Wednesday, October 29, 2014 | Simmons Hall, 3101 University Boulevard #144 | 12:30 to 1:30 pm
In the mid-eighteenth century, two new borders were drawn at the eastern and western extremes of the Atlantic World to define relationships between Native peoples and expanding state societies. In the east, the kingdoms of Sweden and Denmark-Norway divided the Scandinavian Peninsula at the Treaty of Strömstad in 1751. In the west, the Royal Proclamation, given by the British government in 1763, sought to end a decade of violent land disputes between Natives and colonists by dividing North America along the Appalachian Mountains into Indian country and British territory. Situating the two borders in a broader historical and international context, Visiting Clements Center Fellow Sami Lakomäki will discuss these key sites of debate in longer local and Atlantic conversations about Native-state relations and the place of Indigenous peoples in imperial spatial imaginations.
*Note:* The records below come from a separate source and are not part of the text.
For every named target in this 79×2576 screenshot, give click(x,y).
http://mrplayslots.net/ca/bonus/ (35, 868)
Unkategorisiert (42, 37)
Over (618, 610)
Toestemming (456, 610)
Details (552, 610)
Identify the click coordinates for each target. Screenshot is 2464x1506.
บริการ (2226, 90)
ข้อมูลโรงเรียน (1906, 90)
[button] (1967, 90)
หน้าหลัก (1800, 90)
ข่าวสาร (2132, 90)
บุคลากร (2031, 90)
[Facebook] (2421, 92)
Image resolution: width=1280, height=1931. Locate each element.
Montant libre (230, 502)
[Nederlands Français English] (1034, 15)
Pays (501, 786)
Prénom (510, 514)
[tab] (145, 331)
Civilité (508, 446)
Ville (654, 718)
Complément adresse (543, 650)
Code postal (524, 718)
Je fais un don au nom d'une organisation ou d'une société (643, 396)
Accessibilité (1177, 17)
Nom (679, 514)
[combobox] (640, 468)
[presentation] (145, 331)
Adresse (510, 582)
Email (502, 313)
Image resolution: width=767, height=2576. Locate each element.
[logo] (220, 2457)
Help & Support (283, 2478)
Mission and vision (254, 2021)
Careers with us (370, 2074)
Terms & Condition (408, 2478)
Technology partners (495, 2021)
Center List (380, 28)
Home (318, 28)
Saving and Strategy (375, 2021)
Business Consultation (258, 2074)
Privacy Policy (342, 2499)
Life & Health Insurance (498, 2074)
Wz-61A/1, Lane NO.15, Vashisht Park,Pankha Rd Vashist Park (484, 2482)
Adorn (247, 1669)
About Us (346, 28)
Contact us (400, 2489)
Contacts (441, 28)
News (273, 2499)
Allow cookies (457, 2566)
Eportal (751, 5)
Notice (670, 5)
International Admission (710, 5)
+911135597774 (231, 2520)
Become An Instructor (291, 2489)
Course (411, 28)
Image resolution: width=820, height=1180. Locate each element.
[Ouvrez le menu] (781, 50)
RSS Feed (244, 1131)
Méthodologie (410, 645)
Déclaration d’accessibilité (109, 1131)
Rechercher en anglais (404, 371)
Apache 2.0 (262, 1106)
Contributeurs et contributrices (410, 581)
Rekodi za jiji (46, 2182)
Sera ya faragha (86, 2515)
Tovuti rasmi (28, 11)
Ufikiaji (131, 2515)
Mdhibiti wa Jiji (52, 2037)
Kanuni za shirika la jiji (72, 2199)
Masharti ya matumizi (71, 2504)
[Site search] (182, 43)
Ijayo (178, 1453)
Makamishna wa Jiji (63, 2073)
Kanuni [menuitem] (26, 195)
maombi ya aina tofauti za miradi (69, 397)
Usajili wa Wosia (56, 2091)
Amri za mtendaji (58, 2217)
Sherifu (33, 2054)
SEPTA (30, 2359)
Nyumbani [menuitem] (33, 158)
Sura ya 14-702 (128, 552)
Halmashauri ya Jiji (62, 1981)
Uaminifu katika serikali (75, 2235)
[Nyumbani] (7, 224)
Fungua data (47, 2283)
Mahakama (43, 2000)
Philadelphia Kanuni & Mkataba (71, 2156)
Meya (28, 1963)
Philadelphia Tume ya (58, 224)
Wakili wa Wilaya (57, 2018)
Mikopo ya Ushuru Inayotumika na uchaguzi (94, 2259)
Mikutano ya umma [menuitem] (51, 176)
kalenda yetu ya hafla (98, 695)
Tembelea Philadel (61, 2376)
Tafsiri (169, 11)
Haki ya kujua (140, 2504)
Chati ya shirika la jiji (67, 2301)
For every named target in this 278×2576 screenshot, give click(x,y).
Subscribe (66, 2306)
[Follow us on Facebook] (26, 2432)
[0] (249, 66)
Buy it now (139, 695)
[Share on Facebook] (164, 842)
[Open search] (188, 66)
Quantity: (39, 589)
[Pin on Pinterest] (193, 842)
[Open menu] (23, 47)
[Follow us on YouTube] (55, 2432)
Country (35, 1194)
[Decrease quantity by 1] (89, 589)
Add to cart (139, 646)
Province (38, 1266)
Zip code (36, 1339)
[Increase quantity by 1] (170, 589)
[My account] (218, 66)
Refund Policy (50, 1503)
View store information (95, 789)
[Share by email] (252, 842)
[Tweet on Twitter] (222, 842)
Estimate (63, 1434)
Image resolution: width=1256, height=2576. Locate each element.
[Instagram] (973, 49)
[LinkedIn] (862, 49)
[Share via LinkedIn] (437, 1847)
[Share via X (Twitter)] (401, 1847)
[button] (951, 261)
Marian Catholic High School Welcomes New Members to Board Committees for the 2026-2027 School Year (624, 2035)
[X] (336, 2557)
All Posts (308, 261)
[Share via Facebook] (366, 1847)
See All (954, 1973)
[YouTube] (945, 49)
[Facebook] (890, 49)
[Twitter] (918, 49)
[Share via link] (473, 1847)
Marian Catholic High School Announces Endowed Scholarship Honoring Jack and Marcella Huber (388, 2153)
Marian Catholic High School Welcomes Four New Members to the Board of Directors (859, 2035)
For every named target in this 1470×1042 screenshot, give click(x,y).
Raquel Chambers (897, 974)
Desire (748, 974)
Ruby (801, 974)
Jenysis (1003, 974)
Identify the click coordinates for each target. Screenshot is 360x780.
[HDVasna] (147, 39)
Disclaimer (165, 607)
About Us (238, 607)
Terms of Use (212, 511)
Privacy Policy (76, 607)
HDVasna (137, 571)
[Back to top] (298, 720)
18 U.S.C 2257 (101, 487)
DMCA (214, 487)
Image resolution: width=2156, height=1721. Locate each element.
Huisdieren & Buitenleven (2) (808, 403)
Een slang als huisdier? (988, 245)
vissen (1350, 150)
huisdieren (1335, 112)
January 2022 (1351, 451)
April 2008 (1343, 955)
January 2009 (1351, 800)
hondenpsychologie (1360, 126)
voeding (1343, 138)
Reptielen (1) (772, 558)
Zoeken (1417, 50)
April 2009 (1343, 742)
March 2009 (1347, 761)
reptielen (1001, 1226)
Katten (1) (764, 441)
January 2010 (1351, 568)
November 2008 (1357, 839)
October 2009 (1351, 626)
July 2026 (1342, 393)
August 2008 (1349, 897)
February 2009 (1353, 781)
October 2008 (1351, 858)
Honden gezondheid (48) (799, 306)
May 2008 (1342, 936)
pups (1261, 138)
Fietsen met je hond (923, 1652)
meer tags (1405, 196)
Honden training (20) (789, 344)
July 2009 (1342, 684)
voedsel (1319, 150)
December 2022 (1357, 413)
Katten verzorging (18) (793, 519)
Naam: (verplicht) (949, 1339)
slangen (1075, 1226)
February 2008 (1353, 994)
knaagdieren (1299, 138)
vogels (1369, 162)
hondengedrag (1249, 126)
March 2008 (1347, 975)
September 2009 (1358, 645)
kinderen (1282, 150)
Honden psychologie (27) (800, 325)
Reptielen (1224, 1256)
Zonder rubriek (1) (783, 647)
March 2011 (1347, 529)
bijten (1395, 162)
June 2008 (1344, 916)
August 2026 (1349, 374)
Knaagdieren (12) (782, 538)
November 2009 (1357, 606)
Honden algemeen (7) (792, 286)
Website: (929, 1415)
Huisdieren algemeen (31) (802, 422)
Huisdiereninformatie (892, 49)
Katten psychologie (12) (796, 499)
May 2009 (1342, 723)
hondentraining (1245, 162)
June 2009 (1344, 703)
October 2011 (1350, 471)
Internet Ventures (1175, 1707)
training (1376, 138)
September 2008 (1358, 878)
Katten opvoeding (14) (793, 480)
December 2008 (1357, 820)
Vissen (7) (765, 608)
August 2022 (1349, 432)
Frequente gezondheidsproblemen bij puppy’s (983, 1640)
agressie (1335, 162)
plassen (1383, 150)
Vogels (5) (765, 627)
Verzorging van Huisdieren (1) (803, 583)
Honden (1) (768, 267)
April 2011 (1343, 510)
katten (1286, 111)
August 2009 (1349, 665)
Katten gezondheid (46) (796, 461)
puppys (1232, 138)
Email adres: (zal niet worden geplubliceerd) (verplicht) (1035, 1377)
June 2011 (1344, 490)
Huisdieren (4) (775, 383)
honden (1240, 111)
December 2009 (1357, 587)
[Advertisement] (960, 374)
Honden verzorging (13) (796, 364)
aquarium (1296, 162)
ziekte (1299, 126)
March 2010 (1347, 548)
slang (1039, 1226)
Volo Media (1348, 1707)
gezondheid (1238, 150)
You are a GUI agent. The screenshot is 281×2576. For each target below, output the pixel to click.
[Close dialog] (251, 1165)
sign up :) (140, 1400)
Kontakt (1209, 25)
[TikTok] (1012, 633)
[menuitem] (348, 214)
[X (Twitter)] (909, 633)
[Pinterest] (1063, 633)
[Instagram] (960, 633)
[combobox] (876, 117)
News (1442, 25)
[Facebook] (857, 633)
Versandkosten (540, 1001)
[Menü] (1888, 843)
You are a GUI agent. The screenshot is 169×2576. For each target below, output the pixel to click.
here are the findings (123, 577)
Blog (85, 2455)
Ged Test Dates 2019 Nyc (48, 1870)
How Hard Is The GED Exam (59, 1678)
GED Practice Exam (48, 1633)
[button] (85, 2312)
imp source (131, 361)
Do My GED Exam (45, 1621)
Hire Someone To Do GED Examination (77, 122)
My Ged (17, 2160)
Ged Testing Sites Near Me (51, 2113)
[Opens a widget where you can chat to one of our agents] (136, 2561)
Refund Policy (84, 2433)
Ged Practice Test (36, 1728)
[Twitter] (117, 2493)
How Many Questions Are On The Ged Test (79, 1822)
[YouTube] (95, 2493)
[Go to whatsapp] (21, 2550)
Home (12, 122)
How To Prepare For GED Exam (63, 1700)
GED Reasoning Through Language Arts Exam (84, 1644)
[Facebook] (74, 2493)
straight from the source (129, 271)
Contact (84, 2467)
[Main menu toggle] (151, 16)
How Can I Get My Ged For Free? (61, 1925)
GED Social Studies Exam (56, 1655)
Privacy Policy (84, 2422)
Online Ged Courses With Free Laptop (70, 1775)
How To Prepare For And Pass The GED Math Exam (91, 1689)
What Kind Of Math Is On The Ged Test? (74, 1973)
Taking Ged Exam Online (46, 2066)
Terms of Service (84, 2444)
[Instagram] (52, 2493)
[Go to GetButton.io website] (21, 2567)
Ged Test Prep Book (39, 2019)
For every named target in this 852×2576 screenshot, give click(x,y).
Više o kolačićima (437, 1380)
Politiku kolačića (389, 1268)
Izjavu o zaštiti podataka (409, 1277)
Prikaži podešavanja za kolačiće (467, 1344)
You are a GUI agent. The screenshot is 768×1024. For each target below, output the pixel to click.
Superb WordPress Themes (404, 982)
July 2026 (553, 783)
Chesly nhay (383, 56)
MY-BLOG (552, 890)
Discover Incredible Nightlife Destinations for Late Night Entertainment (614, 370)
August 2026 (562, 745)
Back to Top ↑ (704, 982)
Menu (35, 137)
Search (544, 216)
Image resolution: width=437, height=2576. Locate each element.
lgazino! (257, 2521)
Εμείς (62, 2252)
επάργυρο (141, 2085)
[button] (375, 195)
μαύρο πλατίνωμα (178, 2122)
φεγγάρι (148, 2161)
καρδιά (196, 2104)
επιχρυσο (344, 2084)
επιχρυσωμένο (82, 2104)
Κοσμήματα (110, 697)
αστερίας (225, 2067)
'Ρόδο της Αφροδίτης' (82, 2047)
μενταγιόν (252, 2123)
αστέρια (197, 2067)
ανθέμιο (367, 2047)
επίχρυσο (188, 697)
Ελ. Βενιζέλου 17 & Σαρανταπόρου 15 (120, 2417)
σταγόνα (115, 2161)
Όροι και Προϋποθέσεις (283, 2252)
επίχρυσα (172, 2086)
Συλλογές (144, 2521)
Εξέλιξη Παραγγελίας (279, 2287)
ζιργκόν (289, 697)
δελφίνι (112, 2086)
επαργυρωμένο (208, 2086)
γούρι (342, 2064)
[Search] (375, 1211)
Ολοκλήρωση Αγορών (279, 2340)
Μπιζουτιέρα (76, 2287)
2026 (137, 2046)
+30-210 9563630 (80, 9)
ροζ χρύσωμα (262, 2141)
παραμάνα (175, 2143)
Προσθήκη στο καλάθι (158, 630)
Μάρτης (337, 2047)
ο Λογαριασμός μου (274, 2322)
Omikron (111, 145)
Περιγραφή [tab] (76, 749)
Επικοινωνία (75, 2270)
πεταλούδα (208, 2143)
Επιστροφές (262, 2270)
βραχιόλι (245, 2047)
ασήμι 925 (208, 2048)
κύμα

In addition, he explores how Native Americans and Sámis conceptualized, adopted, and manipulated the 1751 and 1763 borders to impose their own visions of community, sovereignty, and territory on the landscape. Taking such a comparative view, Lakomäki argues, helps to throw into starker relief both broad patterns and local variations in the global history of colonialism, state-building, and Indigenous-state interaction.
Sami Lakomäki is an Academy of Finland Postdoctoral Researcher and Cultural Anthropologist at the University of Oulu, Finland. He was a Clements Center Research Fellow in 2010-11 and has returned this semester to work on his current manuscript.
Image: Copper etching (1767) by O.H. von Lode depicting a a Sámi shaman with his magic drum (meavrresgárri).